Podemos recorrer los artículos centrales de nuestra legislación laboral y confirmar la extrema ilegalidad de esta simulación que se ha venido convirtiendo en un auténtico fraude al fisco y a las mujeres y hombres que prestan sus servicios a dichas empresas. Basta señalar que el numeral tercero de la LFT impone que el trabajo no puede ser considerado artículo de comercio; a pesar de ello, los contratos celebrados entre las empresas de servicios y las beneficiarias consideran al trabajo como objeto de transacción comercial.

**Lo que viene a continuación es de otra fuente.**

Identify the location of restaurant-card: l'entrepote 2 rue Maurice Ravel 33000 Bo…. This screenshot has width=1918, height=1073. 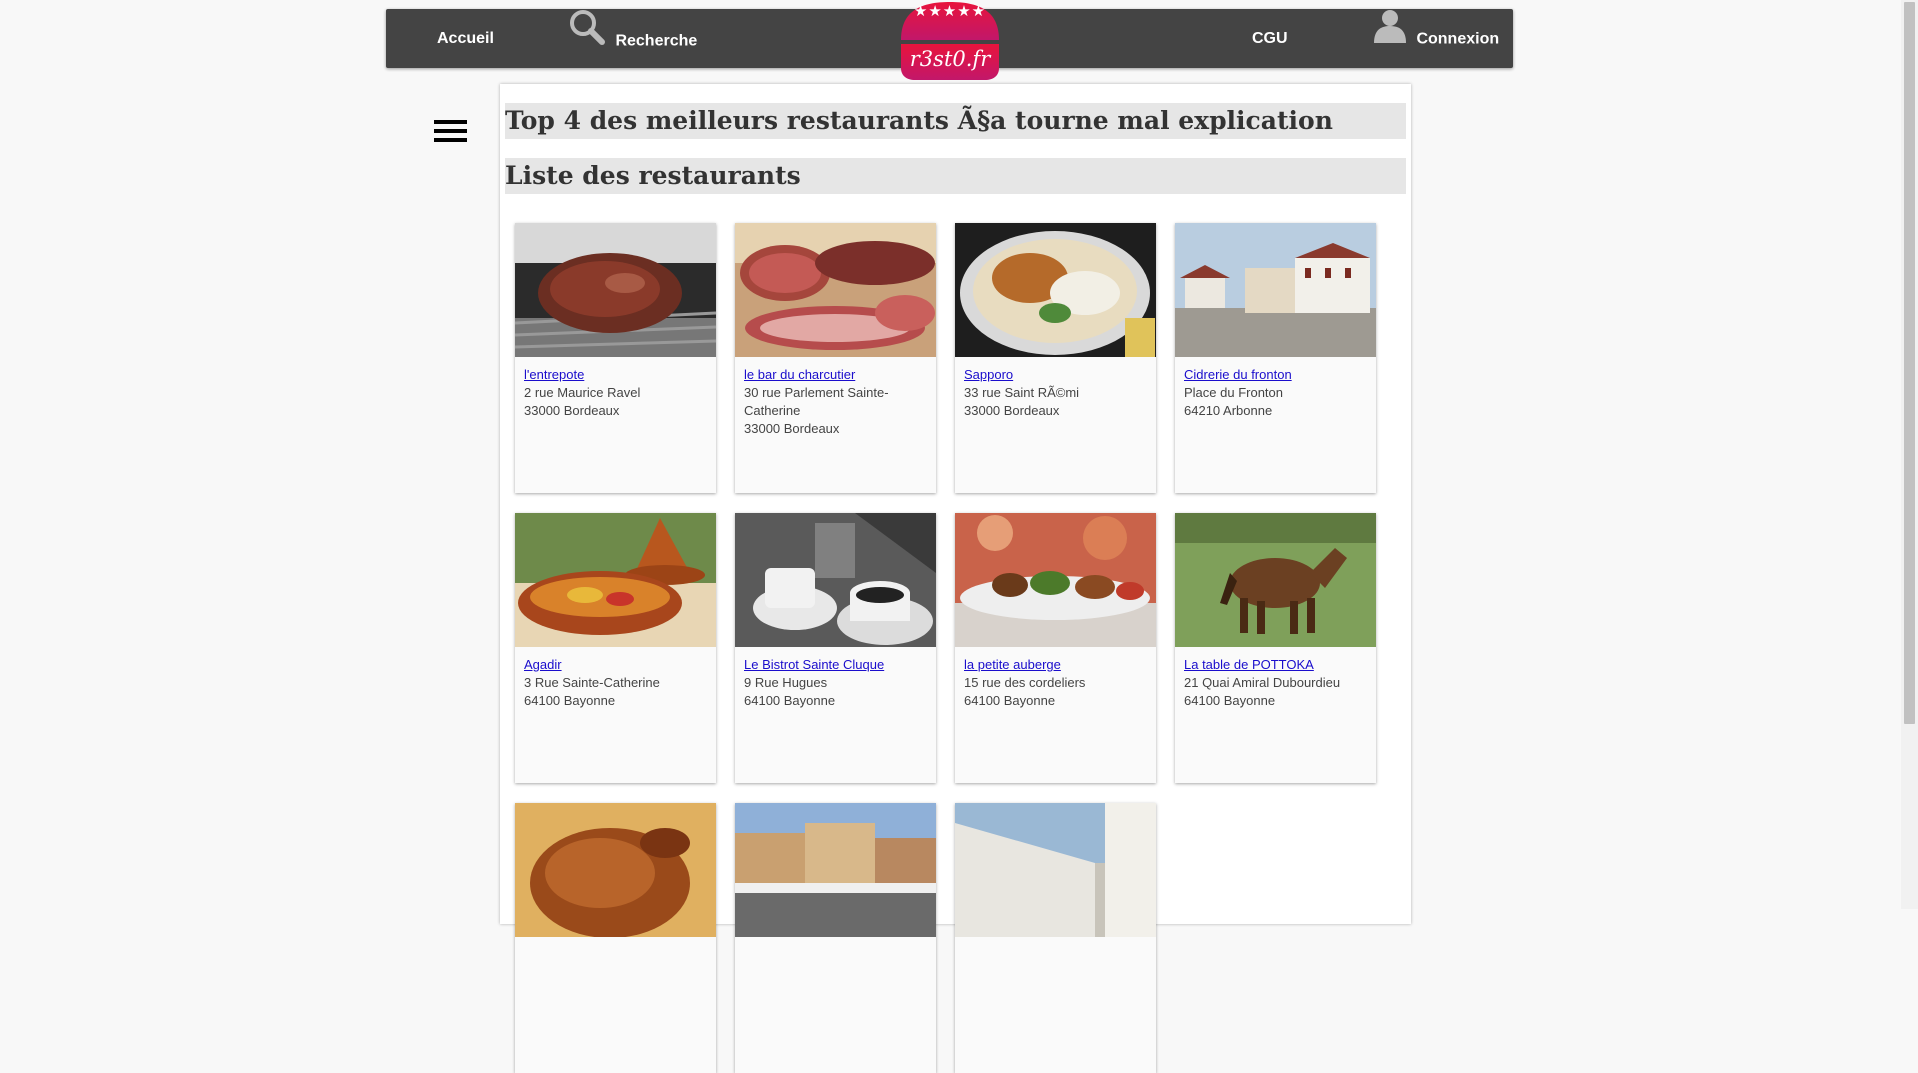
(616, 358).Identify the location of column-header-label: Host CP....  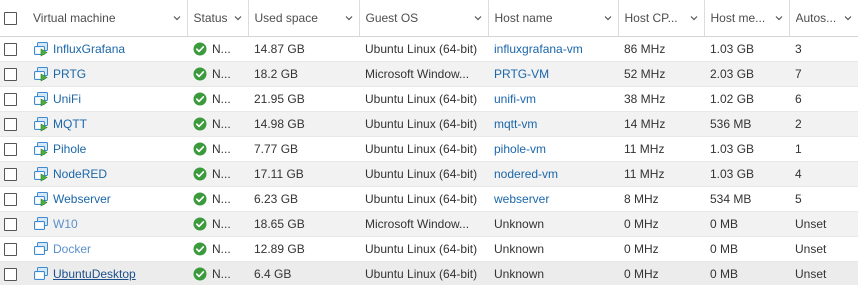
(651, 18).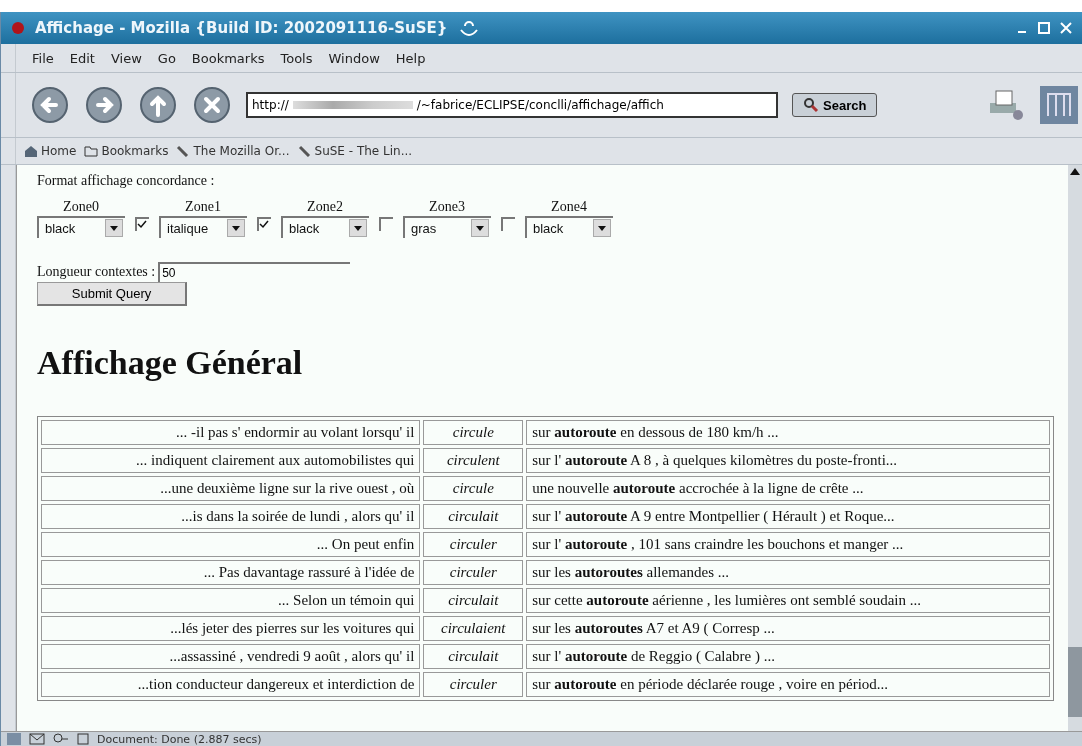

El artículo 21 de dicho código laboral presume la existencia de la relación laboral entre el que presta un trabajo personal y el que lo recibe, en consecuencia la empresa receptora del servicio es objetivamente el auténtico patrón. Por su lado, el artículo 539-F del mismo instrumento legal fija las reglas para que la Secretaría del Trabajo y Previsión Social pueda otorgar excepcionalmente la autorización a empresas dedicadas a la contratación de personal, siempre limitados a trabajos de carácter especial. No es un problema legal: en esencia es la abdicación del Estado en el cumplimiento de sus obligaciones.
Este fraude de carácter estructural requiere de una estrategia gubernamental tanto en el ámbito fiscal como laboral, haciendo una interpretación armónica de sus normas a fin de evitar la lesión colectiva que genera. Las empresas deben ser consideradas como unidades económicas para el efecto del cumplimiento de sus obligaciones, sin menoscabo de admitir la subcontratación cuando exista la justificación para ello, por ejemplo cuando empresas realmente diferentes aportan una labor altamente especializada con recursos propios. A nivel laboral, deben regularse con mayor precisión estas prácticas y confirmar el cumplimiento de las normas por medio de la inspección laboral especializada. Esta práctica de subcontratación integral contradice el recurrente discurso en materia de responsabilidad social empresarial y los códigos de ética, y es también excluyente de la común afirmación empresarial a los trabajadores de compartir el mismo barco.